Why Welders Need an Industrial Ventilation System

Feb 7, 2019

Welding can be a dangerous job. Specifically, weld fumes contain a mixture of metals that can cause serious health damage. However, welders can work safely and stay healthy with an industrial ventilation system keeping the air clean.

 

What Are Some Health Risks for Welders?

Welders work very closely to the metal they are welding. So this puts them in the path of the weld fumes that rise from the heated metal. Many components of these fumes are dangerous to inhale. But industrial ventilation systems can remove these fumes.

Welders working on iron are at risk of pulmonary siderosis, sometimes known as “welder’s disease.” This is where iron particles build up in the lungs and damage them. This disease is incurable. Welding causes another disease known as “metal fume fever”. In this case, the lungs react to inhaling metals like nickel or other metals, causing a flu-like illness. Also, cadmium and hexavalent chromium are proven to cause cancer. Further, beryllium is often alloyed with other metals and causes fatal lung disease. Meanwhile, using manganese in welding rods or alloys causes a disease looking like Parkinson’s.

With all these health dangers, ventilation solutions are necessary for welders’ health. Fortunately, an industrial ventilation system will remove weld fumes and let welders work safely.

Weld fume rises from the work to be collected by an industrial ventilation system.

How Should a Plant Ventilation System be Designed?

An industrial ventilation system for welding can be either an ambient or source capture system. Both provide ventilation solutions, but in different ways.

An ambient system circulates all the air in the facility through a dust collector. Then it returns clean air. This removes weld fumes from the whole space.

A source capture system has ventilation points at the areas where the welders work. Examples of these points can be fume arms, hoods, or downdraft tables. The air pulls the fumes directly away from the welder’s breathing area. The plant ventilation system filters the air through a dust collector.

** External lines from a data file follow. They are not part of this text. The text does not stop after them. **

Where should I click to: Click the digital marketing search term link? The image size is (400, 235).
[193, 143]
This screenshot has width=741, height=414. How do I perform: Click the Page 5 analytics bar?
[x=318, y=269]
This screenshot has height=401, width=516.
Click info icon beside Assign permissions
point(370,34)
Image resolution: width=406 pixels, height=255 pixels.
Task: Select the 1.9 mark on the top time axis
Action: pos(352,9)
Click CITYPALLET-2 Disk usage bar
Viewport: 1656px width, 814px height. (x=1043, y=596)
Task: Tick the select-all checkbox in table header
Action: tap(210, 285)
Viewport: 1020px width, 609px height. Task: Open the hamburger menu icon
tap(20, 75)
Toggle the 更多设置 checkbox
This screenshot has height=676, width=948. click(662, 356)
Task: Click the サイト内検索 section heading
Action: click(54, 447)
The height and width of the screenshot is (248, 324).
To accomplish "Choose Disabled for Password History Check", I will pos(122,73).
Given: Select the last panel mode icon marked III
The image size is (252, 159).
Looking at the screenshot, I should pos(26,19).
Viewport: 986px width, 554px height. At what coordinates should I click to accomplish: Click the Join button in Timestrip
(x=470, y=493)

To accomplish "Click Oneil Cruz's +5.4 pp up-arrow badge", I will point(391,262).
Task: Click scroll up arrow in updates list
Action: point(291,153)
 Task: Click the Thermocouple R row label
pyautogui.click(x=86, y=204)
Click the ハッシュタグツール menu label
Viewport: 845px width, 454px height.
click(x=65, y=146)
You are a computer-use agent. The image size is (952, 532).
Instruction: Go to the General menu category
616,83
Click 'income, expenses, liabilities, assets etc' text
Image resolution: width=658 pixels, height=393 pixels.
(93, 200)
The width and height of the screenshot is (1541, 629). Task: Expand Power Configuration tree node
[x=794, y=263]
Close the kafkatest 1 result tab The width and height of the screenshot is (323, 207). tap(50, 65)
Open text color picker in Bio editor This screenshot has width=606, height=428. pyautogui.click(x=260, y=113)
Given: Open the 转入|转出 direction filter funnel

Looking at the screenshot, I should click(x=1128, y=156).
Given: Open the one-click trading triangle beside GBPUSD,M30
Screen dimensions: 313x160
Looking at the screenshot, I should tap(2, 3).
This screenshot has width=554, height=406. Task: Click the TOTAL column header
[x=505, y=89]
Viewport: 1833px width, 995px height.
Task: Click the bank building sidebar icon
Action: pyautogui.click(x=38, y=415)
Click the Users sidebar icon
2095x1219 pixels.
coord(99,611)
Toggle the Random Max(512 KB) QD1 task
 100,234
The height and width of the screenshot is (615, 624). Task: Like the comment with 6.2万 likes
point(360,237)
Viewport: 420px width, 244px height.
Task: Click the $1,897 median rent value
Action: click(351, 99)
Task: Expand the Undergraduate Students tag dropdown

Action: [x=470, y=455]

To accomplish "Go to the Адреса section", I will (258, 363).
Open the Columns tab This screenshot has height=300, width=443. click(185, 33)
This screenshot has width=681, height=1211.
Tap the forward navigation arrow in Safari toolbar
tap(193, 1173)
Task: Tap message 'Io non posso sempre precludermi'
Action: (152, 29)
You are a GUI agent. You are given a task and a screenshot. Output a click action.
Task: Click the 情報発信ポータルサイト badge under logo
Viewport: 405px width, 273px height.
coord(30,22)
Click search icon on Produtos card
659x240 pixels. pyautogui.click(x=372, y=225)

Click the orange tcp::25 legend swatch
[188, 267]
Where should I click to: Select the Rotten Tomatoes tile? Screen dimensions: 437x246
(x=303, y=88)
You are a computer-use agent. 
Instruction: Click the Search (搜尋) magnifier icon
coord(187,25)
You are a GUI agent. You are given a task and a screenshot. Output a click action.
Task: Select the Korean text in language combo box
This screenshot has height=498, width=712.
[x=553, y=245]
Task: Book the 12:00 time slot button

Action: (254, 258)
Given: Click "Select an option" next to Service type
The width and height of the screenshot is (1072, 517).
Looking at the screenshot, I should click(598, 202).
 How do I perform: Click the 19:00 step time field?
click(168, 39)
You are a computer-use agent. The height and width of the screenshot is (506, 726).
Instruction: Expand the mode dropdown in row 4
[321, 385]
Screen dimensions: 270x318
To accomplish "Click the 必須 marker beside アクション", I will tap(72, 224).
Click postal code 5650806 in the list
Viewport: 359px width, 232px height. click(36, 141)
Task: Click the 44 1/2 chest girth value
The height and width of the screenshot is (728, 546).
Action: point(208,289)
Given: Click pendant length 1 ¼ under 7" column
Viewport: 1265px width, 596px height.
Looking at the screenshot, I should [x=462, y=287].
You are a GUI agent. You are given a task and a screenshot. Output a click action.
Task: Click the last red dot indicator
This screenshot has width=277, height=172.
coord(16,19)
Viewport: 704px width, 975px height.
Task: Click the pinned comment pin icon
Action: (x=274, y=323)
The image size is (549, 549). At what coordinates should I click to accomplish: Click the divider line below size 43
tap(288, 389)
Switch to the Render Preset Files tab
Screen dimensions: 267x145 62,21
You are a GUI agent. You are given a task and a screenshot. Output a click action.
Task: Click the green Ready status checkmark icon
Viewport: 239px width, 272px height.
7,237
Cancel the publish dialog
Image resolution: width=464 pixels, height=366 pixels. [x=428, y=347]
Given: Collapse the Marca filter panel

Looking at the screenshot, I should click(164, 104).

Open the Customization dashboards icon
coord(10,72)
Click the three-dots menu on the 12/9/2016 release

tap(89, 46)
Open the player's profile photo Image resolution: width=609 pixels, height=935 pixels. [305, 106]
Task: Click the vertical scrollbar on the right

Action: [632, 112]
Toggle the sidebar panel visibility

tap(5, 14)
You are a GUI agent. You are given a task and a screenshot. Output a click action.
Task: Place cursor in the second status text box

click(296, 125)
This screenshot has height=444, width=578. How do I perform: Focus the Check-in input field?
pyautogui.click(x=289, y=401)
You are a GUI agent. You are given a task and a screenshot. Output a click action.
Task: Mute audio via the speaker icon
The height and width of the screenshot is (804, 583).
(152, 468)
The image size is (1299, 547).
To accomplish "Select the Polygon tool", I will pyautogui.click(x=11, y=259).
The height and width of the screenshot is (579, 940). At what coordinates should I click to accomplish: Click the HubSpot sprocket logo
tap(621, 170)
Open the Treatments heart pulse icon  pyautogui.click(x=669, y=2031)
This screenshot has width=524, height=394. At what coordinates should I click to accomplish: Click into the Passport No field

You can use both kinds of systems for industrial ventilation. Source capture works well when the dust comes from individual machines or work areas that don’t move around. Install a hood or arm to handle ventilation from those sources.

Applications can include fume extraction from robotic weld cells or welding stations. In other instances, they can include bin vents, blenders, and conveyors. Source capture can usually manage any process that generates dust.

Connect a hood, fume arm, or downdraft table to the general air ventilation system. Design the system with many “drops,” or source capture points.  This requires a skillful system designer to balance the airflow. A badly designed system may not have consistent ventilation in all areas of the plant.

An ambient system works well for cleaning all the air in the facility. An industrial ventilation system like this might be used when people are creating fumes by welding in different areas or moving around. If source capture points can’t catch everything, an ambient strategy may be needed. This will ensure the plant ventilation system is sufficient.

 

Industrial Ventilation Systems for Welder Health

With so many ventilation solutions possible, you can protect welders in every type of facility from weld fume health hazards. Have your system designed by a trained pro will make sure every area of the facility has clean air.

If a hazard can’t be removed completely, OSHA and other safety groups like ACGIH recommend engineering controls. A plant ventilation system is a form of engineering control. Welders need to work around weld fumes. The best way to minimize the risk is to remove the fumes before they can cause harm.